次の人たちもいたので、とりあえずレジで言い合うのはやめて、その場は野田さんに払ってもらったけど・・・。

野田さんは、さらに私に1万円を差し出した。

「ちょ・・これ、なんですか」
「1週間分の食費。こんだけあれば足りるか?」
「た、足りるって・・・多すぎです!大体私、毎日作らないのに」

洗濯機を買うまでの次の土曜日まで、明日の日曜と火曜日と木曜日に、洗濯機を借りることになっている。
そのとき野田さんの分の晩ごはんを作るということで、お互い了承したのに。
ううん。それより・・・。

「なんで野田さんが食費を払うんですか!」
「俺の方がおまえより金稼いでるから」
「う」

それ、絶対当たってる。

「それにおまえ、金ねえんだろ」
「え。ないっていうか、給料日直前に、急に何万も払うことになるっていうのがちょっと、心もとないだけで・・・」

助手席に座っている私は、両手をよじりながら、つぶやくように弁明した。
もちろん、野田さんの顔は恥ずかしくて見れないから俯いて。

「じゃー、5千円でいいか?」
「いいも何も、お金は・・」と言う私を遮るように、野田さんは「5千円」と言うと、私の目の前に、5千円札を差し出した。

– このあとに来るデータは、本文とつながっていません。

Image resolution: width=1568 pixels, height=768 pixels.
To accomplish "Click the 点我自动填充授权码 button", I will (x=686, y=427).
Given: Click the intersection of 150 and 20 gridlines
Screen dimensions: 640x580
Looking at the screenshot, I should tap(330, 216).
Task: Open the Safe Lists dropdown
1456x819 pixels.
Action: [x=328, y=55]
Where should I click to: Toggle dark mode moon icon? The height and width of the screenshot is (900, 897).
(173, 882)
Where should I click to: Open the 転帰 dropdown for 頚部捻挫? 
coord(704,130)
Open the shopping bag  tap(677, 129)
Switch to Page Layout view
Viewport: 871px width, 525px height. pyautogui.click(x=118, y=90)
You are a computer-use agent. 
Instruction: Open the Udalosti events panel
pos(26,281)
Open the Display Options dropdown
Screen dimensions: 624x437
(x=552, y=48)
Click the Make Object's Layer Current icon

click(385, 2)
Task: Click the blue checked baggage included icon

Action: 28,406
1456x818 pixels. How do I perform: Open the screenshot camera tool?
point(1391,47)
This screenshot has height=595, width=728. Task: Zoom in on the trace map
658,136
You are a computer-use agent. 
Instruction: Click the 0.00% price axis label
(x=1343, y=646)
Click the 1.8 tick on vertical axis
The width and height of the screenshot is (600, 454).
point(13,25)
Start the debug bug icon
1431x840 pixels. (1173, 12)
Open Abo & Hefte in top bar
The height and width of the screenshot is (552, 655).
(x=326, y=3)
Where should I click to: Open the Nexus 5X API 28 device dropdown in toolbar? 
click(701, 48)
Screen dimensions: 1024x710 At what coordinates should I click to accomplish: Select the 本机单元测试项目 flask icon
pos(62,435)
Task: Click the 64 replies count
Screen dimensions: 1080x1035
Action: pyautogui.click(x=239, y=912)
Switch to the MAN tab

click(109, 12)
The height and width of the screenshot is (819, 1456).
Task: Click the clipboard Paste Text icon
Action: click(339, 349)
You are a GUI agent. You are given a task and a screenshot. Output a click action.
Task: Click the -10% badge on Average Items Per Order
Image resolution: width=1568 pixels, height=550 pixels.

「これで足りなければ、ひーちゃんが出すってことで。いいな?」
「・・・・・はぃ」

なんか・・・野田さんの言葉巧みな話術にはめられたような気が、しないでもないんだけど。
大人二人、3日の晩ごはん代に、5000円もかからないと思う。
とにかく、余った分は野田さんに返そうと決めた私は、ありがたく5千円札を受け取った。